> **Exercise aim**
Find and copy the lines in the records beneath this task that contain the word "will".

> **Dataset**
########

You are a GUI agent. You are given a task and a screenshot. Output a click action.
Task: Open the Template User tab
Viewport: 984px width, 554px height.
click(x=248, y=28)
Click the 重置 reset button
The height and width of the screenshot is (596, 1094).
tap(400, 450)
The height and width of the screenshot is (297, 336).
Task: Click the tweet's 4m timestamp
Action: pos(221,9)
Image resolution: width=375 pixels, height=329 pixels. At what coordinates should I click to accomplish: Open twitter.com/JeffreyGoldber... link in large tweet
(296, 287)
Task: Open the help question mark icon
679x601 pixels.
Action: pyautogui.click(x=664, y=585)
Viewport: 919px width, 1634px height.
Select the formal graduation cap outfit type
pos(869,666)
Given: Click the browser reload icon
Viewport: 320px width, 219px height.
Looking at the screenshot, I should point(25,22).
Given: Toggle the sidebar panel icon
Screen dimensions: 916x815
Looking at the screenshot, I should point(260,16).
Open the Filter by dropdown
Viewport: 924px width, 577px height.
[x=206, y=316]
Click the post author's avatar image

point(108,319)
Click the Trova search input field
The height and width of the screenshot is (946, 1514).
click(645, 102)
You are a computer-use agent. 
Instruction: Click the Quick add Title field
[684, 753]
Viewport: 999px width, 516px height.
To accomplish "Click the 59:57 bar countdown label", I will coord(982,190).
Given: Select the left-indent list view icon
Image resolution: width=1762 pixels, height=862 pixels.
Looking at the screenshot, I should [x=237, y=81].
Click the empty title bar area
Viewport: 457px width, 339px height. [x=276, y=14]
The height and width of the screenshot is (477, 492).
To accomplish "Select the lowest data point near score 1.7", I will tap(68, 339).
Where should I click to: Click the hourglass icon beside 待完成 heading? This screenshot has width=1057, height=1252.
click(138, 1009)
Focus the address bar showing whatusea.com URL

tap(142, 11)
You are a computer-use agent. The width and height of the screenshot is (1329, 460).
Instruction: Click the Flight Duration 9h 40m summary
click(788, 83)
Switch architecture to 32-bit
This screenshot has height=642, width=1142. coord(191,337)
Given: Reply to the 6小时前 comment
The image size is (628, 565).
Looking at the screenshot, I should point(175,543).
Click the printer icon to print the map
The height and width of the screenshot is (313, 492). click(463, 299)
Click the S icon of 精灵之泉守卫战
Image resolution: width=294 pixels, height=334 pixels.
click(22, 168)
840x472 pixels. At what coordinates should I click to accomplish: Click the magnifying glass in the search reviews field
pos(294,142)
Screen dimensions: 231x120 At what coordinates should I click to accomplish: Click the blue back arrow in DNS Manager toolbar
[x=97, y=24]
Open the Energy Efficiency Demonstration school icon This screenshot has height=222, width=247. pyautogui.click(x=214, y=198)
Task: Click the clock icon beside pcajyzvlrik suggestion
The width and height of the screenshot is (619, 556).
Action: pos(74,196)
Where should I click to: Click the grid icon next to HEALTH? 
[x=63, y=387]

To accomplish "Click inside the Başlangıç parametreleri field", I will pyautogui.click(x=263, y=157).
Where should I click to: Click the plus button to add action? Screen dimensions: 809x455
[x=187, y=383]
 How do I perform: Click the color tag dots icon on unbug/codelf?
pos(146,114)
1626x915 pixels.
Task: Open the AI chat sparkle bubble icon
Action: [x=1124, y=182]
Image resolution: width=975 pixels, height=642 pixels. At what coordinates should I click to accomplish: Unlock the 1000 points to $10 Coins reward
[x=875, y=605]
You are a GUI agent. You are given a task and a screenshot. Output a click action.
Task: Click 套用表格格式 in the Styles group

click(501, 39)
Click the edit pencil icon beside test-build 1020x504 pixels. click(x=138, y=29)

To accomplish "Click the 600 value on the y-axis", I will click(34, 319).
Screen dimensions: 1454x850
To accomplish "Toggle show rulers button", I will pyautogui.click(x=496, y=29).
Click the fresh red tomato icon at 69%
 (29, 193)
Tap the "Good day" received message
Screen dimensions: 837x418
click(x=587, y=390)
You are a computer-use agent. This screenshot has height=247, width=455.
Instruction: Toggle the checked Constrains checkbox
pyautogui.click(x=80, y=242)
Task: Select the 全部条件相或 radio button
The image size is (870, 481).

########

> **Output below**
To accomplish "Click the 59:57 bar countdown label", I will coord(982,190).
To accomplish "Select the lowest data point near score 1.7", I will tap(68, 339).
To accomplish "Click inside the Başlangıç parametreleri field", I will pyautogui.click(x=263, y=157).
To accomplish "Click the 600 value on the y-axis", I will click(34, 319).
To accomplish "Toggle show rulers button", I will pyautogui.click(x=496, y=29).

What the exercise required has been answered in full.